Vimal Niroshan

Building Voice Assisted Web Applications

Speech Recognition and Speech Synthesis are interesting topics in Artificial Intelligence (AI). 12 years back I used to wonder "How practical these solutions are going to be ?" then,
I used to think how quickly an audio can be processed to understand the meaning to respond? But its no more a problem as the hardware throughput is much higher compared to decade ago. Here comes the age of voice assisted devices and applications.

I started experimenting Amazon Echo when its launched and tried writing some skills for it. Amazon Echo has its own hardware and software to provide voice assistance. I started thinking on "How this can be used in Web Applications ?", which uses a thin client and does not have control over the hardware. Then I saw, Google's "Ok Google" services are available in its web page. "How does it do the processing ?" "Does it send the audio all the way to the server and to recognize and do the search ?" Then I found this: If you have noticed this service of Google is available only in Chrome browser and not in any other browser.

On further research on the subject, I got to know that there is a Web Speech API specification by W3C in draft version. Google is ahead of the game, Chrome already supports this specification and has a working version of it. Firefox and Safari are working on their Web Speech API spec. implementation but, not yet ready. So currently Chrome is the only browser supports both SpeechRecognition and SpeechSynthesis. Though, this specification is not final and these APIs implementation having bugs they are good enough to plan on this advancement and experiment.

Here, I'm going to show you: what I was able to achieve with these APIs and how Web Applications can leverage these API. Here is a demo of some features I experimented:

The examples are available in my github repository for your reference.

You can try the example by your self with the following URLs:

1. Web Based Voice Assisted Conversation

http://voiceassistant.vimalniroshan.com/index.html

You could ask the following:

Hey how are you doing today ?
Open google search
What is the time?
What is the date?
Take down my phone number
Take down my address
What is my phone number?
What is my address?

2. Voice Assisted Web Page

http://voiceassistant.vimalniroshan.com/example-app.html

You could do the following:

To fill a form field say form field label followed by value. For example to fill
i. phone number say "phone number 756-567-5676"
ii. gender say "gender male" or "gender female"
To switch menu say "open [menu-name] menu" or "navigate to [menu-name]".
To Agree to the Terms and Condition say "I agree to the Terms and Conditions".
To Submit say "submit".
To reset or clear form say "clear" or "reset".
To read out a selected text, select the text and say "read selected text" or "read selected" or "read".

How to Build Voice Assisted Web Application ?

When I tried to use the Web Speech API, I found that they are raw, SpeechRecognition and SpeechSynthesis are independent APIs. When I tried to use both of them faced problem in synching them and controlling them. Also there were some minor bugs like: SpeechSynthesis cannot speak longer utterances and it crashes.

For above examples I had to write repeated code for handling a voice requests and responses. Then I tried to generalize and reuse some code and it derived me to a general voice assistant controller. I'm calling it VoiceAssistant, its a controller for handling voice requests and responses in a web page and uses Web Speech API to do the actual job. This will make the voice assisted Web Application building process simple and quick.

→ EXERCISE SET:
[1] Transcribe the part of the voice assisted web applications post starting at "Hey how are" and ending at "is my address?".
[2] Present every line of the listing below as a numbered list, omitting blank lines and leaving out the pictures.

→ PROVIDED RECORDS:

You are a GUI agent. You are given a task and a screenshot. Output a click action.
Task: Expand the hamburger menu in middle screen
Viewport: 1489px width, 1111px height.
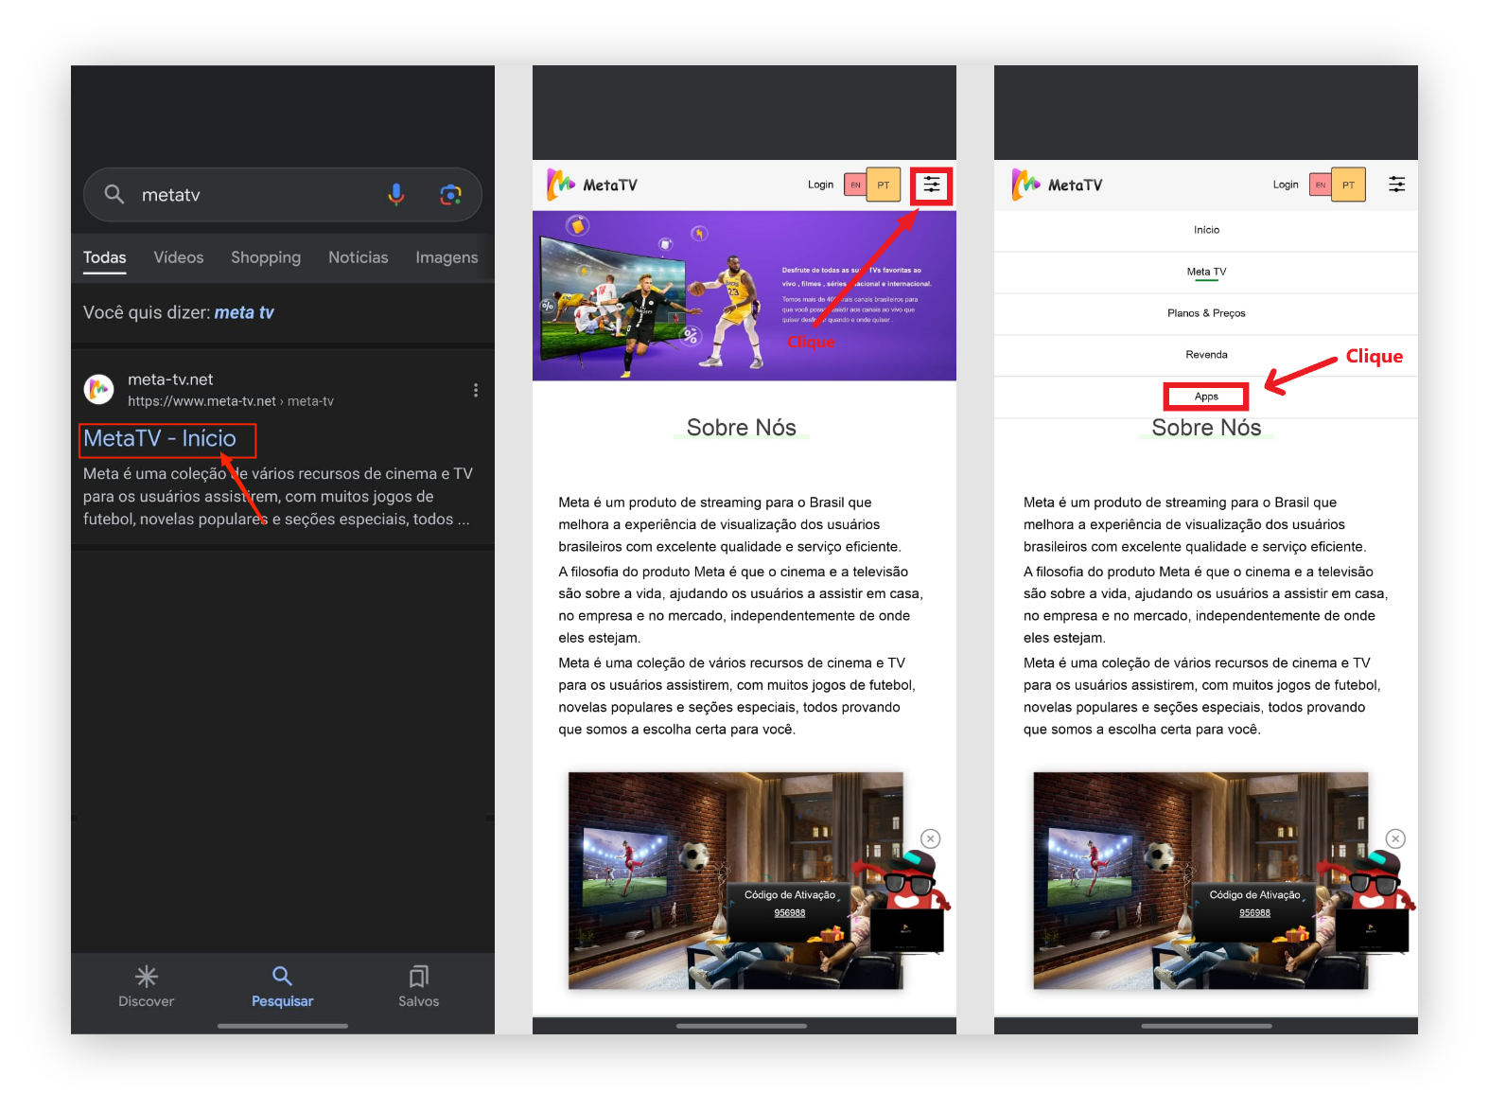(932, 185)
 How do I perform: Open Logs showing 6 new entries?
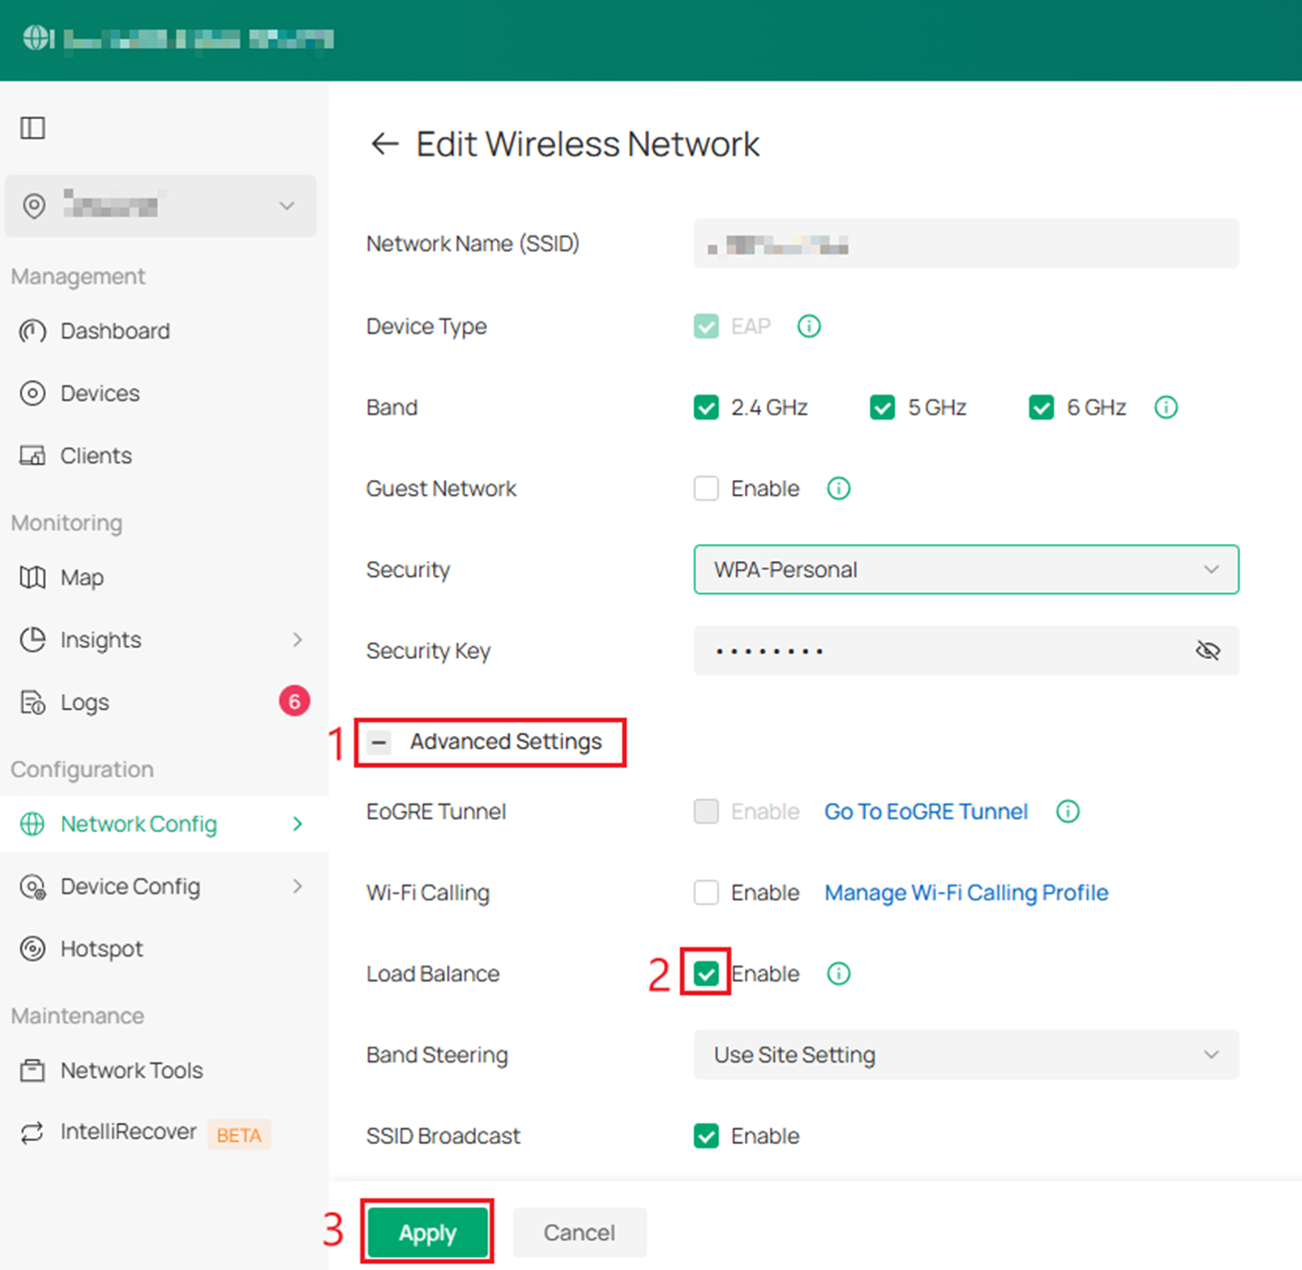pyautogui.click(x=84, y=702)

→ SOLUTIONS TO THE EXERCISE:
[1]
Hey how are you doing today ?
Open google search
What is the time?
What is the date?
Take down my phone number
Take down my address
What is my phone number?
What is my address?

[2]
1. You are a GUI agent. You are given a task and a screenshot. Output a click action.
2. Task: Expand the hamburger menu in middle screen
3. Viewport: 1489px width, 1111px height.
4. (932, 185)
5.  How do I perform: Open Logs showing 6 new entries?
6. pyautogui.click(x=84, y=702)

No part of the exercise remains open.